THE TASKS:
1) Read the forum thread about Apache2 crashing on start and say whether each statement agrees with it. Answer yes or no for each, and quote the words of the thread that decide it.
(a) After the update, httpd.conf held nothing but comments.
(b) The poster found information about an apache user in the config files.
(c) The log names uid 4294967295 as the one it could not resolve to a user name.
2) Write what comes next in the forum thread about Apache2 crashing on start, picking up right after its final line.

** Start EXCERPT PROVIDED **

# Apache2 crashes on start [solved]

## mark7714

I've just updated apache2.  I thought I was careful with the configs, but I guess I missed something (or a finger slipped between 1 and 2).  httpd.conf is empty (beyond the comments).  I had to add the servername and port to get to the point I'm at.  I'm not sure what's wrong though.  I can't find any info about an apache user in the config files...

Here's the log:

 *Quote:*   

> [Sat Feb 02 19:43:25 2008] [alert] getpwuid: couldn't determine user name from uid 4294967295, you probably need to modify the User directive
> 
> [Sat Feb 02 19:43:50 2008] [warn] pid file /var/run/httpd.pid overwritten -- Unclean shutdown of previous Apache run?

** End EXCERPT PROVIDED **
** Start SUPPLIED MATERIAL **

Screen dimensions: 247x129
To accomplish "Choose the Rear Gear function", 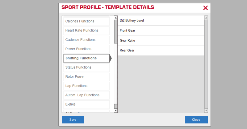I will click(161, 50).
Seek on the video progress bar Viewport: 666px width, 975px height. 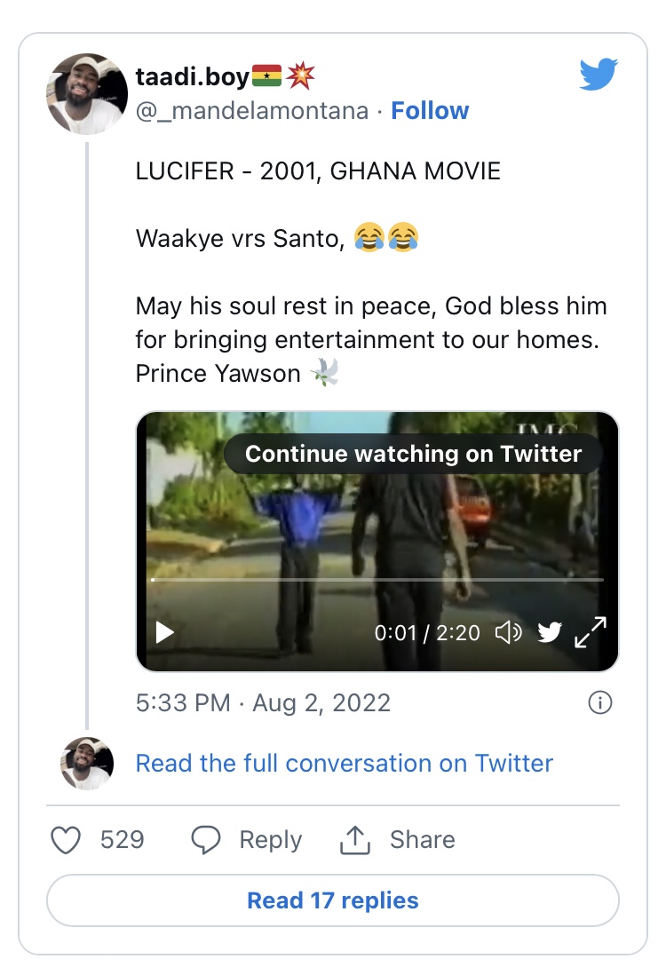pos(377,580)
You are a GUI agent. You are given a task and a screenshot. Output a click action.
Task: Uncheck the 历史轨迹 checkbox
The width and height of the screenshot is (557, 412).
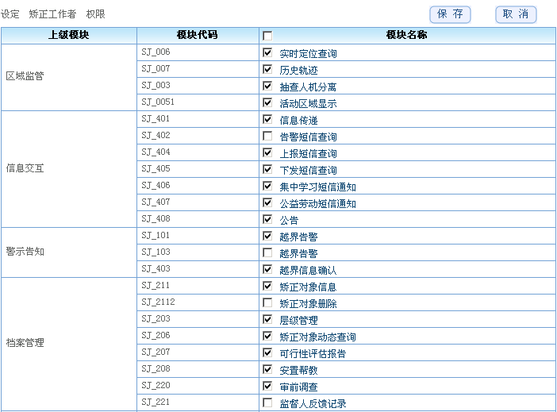pos(267,70)
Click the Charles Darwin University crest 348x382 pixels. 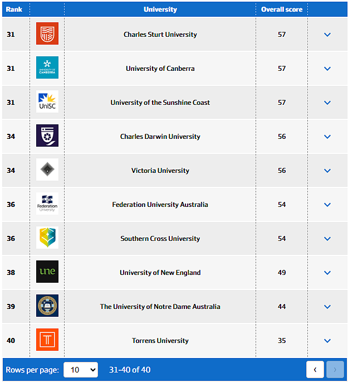point(47,136)
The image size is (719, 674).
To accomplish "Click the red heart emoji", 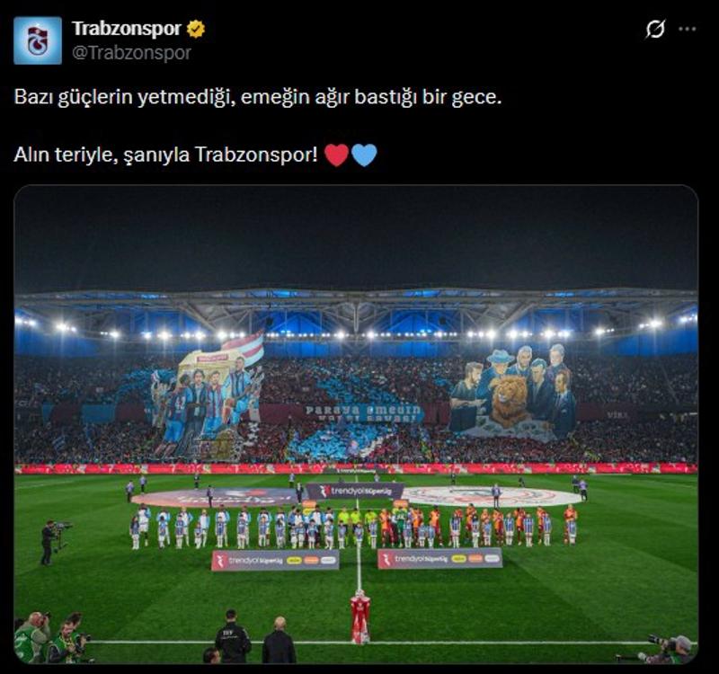I will tap(336, 155).
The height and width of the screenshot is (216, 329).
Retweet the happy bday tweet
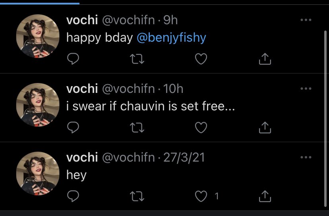click(137, 59)
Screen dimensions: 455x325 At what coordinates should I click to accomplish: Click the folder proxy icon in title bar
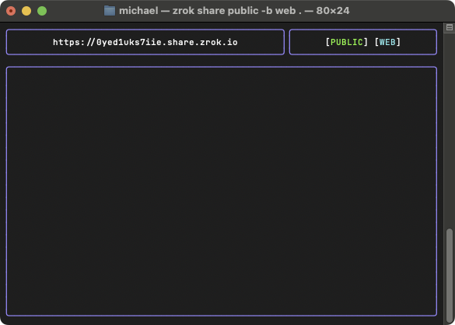coord(110,11)

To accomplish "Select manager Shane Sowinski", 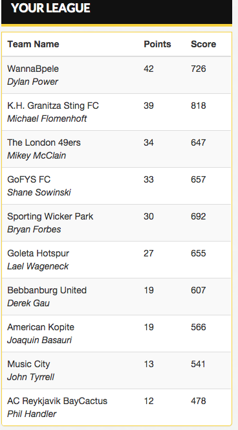I will tap(39, 192).
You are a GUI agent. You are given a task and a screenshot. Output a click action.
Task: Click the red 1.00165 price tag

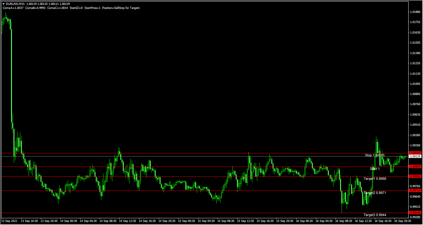pos(415,153)
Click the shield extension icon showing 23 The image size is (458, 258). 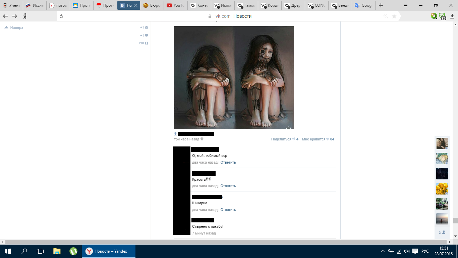[x=443, y=16]
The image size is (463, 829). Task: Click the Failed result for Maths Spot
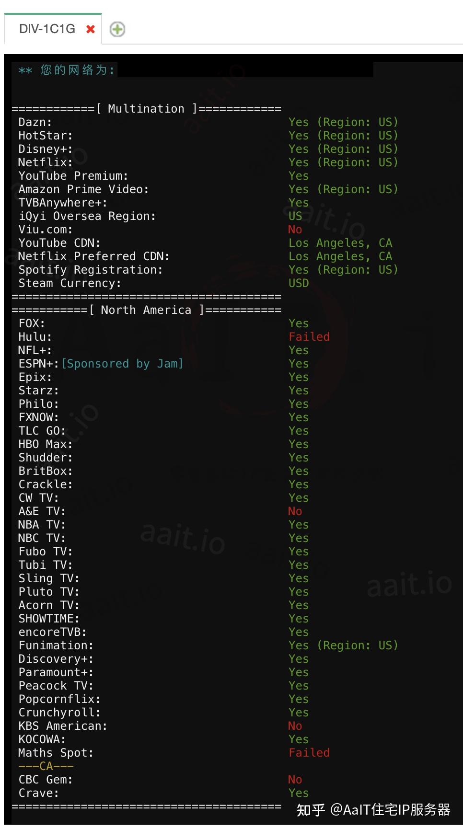[x=309, y=753]
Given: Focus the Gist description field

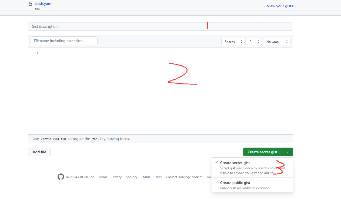Looking at the screenshot, I should coord(160,26).
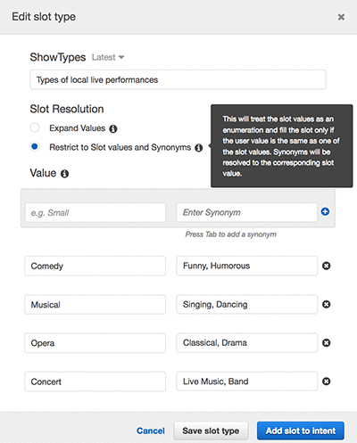Click Save slot type button
The height and width of the screenshot is (443, 357).
[211, 431]
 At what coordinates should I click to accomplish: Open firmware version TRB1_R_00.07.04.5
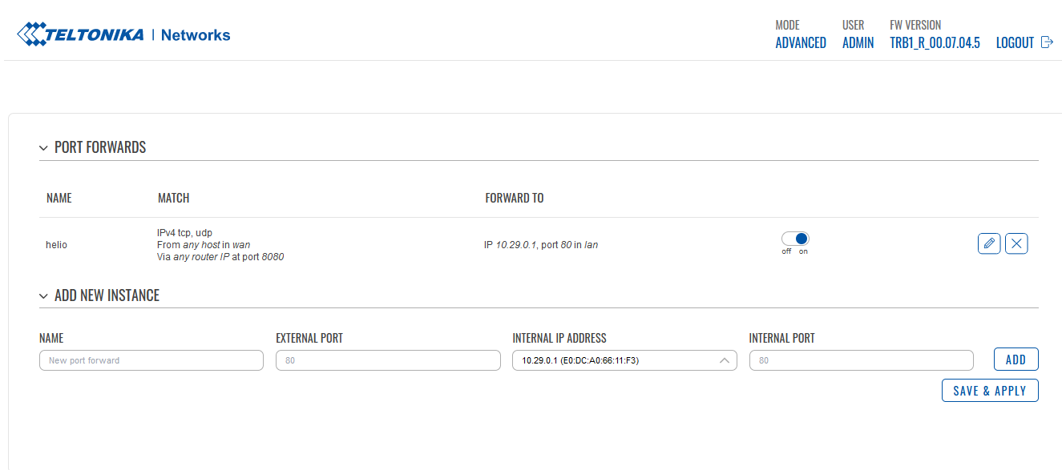(935, 43)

** End SUPPLIED MATERIAL **

EXERCISE RESPONSES:
1)
(a) Yes: "httpd.conf is empty (beyond the comments)."
(b) No: "I can't find any info about an apache user in the config files..."
(c) Yes: "couldn't determine user name from uid 4294967295"

2)
> 
> [Sat Feb 02 19:43:50 2008] [alert] getpwuid: couldn't determine user name from uid 4294967295, you probably need to modify the User directive
> ...

 

Help?Last edited by mark7714 on Sat Feb 02, 2008 10:14 pm; edited 1 time in total

----------

## OmSai

Your error is indeed related to your httpd.conf file.

This 2-year old mailing list thread explains you need to declare your "User" and "Group" to overcome that error.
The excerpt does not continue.